## Description of the task
Word for word, copy every line of the data.

=== Section Start ===

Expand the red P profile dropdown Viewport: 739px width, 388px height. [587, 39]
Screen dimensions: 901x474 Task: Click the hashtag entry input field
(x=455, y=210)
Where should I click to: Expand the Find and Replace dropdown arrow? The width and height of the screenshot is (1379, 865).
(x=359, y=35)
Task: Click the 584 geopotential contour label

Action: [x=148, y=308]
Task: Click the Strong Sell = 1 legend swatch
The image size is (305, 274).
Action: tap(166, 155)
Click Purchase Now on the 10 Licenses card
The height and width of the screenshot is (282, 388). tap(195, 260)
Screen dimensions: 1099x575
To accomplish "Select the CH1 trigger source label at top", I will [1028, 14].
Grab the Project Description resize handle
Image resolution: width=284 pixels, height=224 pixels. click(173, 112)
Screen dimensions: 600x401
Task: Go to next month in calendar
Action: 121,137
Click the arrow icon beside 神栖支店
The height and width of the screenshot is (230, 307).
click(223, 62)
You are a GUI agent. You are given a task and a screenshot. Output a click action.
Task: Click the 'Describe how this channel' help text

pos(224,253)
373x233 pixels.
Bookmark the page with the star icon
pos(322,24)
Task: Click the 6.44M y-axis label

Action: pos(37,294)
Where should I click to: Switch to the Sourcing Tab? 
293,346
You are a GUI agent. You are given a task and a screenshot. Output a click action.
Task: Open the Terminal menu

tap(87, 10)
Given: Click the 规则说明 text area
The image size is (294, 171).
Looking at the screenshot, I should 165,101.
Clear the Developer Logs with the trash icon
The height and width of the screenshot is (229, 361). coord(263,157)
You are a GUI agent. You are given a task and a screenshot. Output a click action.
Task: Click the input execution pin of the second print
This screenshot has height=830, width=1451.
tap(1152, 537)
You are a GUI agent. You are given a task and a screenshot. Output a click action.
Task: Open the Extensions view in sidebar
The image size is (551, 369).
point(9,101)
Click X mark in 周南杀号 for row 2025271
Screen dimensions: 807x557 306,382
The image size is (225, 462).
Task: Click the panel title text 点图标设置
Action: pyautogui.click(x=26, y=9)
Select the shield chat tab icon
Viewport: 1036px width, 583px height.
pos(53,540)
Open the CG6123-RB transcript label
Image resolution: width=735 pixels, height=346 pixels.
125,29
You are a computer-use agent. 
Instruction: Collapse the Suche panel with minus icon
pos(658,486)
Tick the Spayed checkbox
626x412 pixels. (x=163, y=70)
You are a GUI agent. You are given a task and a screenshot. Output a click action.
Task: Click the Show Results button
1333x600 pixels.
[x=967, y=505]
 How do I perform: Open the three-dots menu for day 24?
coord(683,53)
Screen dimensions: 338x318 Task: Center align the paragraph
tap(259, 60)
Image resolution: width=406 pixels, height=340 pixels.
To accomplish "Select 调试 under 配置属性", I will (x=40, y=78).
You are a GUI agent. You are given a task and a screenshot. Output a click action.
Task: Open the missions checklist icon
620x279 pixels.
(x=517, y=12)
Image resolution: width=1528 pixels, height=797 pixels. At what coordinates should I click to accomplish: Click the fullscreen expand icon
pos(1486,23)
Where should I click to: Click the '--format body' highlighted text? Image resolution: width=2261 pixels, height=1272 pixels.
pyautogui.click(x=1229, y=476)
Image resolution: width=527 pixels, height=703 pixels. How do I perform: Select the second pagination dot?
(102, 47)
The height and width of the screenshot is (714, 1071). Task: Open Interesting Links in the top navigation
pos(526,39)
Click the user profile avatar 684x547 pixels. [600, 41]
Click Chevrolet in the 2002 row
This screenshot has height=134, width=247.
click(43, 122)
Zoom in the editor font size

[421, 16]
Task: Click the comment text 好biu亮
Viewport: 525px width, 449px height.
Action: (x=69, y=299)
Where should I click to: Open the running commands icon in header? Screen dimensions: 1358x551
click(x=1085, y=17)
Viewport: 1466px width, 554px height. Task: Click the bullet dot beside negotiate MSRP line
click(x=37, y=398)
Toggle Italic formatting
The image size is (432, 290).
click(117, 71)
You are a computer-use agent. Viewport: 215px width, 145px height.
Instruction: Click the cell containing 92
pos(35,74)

=== Section End ===

## Answer below
Expand the red P profile dropdown Viewport: 739px width, 388px height. [587, 39]
Screen dimensions: 901x474 Task: Click the hashtag entry input field
(x=455, y=210)
Where should I click to: Expand the Find and Replace dropdown arrow? The width and height of the screenshot is (1379, 865).
(x=359, y=35)
Task: Click the 584 geopotential contour label

Action: [x=148, y=308]
Task: Click the Strong Sell = 1 legend swatch
The image size is (305, 274).
Action: tap(166, 155)
Click Purchase Now on the 10 Licenses card
The height and width of the screenshot is (282, 388). tap(195, 260)
Screen dimensions: 1099x575
To accomplish "Select the CH1 trigger source label at top", I will [1028, 14].
Grab the Project Description resize handle
Image resolution: width=284 pixels, height=224 pixels. click(173, 112)
Screen dimensions: 600x401
Task: Go to next month in calendar
Action: 121,137
Click the arrow icon beside 神栖支店
The height and width of the screenshot is (230, 307).
click(223, 62)
You are a GUI agent. You are given a task and a screenshot. Output a click action.
Task: Click the 'Describe how this channel' help text

pos(224,253)
373x233 pixels.
Bookmark the page with the star icon
pos(322,24)
Task: Click the 6.44M y-axis label

Action: pos(37,294)
Where should I click to: Switch to the Sourcing Tab? 
293,346
You are a GUI agent. You are given a task and a screenshot. Output a click action.
Task: Open the Terminal menu

tap(87, 10)
Given: Click the 规则说明 text area
The image size is (294, 171).
Looking at the screenshot, I should 165,101.
Clear the Developer Logs with the trash icon
The height and width of the screenshot is (229, 361). coord(263,157)
You are a GUI agent. You are given a task and a screenshot. Output a click action.
Task: Click the input execution pin of the second print
This screenshot has height=830, width=1451.
tap(1152, 537)
You are a GUI agent. You are given a task and a screenshot. Output a click action.
Task: Open the Extensions view in sidebar
The image size is (551, 369).
point(9,101)
Click X mark in 周南杀号 for row 2025271
Screen dimensions: 807x557 306,382
The image size is (225, 462).
Task: Click the panel title text 点图标设置
Action: pyautogui.click(x=26, y=9)
Select the shield chat tab icon
Viewport: 1036px width, 583px height.
pos(53,540)
Open the CG6123-RB transcript label
Image resolution: width=735 pixels, height=346 pixels.
125,29
You are a computer-use agent. 
Instruction: Collapse the Suche panel with minus icon
pos(658,486)
Tick the Spayed checkbox
626x412 pixels. (x=163, y=70)
You are a GUI agent. You are given a task and a screenshot. Output a click action.
Task: Click the Show Results button
1333x600 pixels.
[x=967, y=505]
 How do I perform: Open the three-dots menu for day 24?
coord(683,53)
Screen dimensions: 338x318 Task: Center align the paragraph
tap(259, 60)
Image resolution: width=406 pixels, height=340 pixels.
To accomplish "Select 调试 under 配置属性", I will (x=40, y=78).
You are a GUI agent. You are given a task and a screenshot. Output a click action.
Task: Open the missions checklist icon
620x279 pixels.
(x=517, y=12)
Image resolution: width=1528 pixels, height=797 pixels. At what coordinates should I click to accomplish: Click the fullscreen expand icon
pos(1486,23)
Where should I click to: Click the '--format body' highlighted text? Image resolution: width=2261 pixels, height=1272 pixels.
pyautogui.click(x=1229, y=476)
Image resolution: width=527 pixels, height=703 pixels. How do I perform: Select the second pagination dot?
(102, 47)
The height and width of the screenshot is (714, 1071). Task: Open Interesting Links in the top navigation
pos(526,39)
Click the user profile avatar 684x547 pixels. [600, 41]
Click Chevrolet in the 2002 row
This screenshot has height=134, width=247.
click(43, 122)
Zoom in the editor font size

[421, 16]
Task: Click the comment text 好biu亮
Viewport: 525px width, 449px height.
Action: (x=69, y=299)
Where should I click to: Open the running commands icon in header? Screen dimensions: 1358x551
click(x=1085, y=17)
Viewport: 1466px width, 554px height. Task: Click the bullet dot beside negotiate MSRP line
click(x=37, y=398)
Toggle Italic formatting
The image size is (432, 290).
click(117, 71)
You are a computer-use agent. Viewport: 215px width, 145px height.
Instruction: Click the cell containing 92
pos(35,74)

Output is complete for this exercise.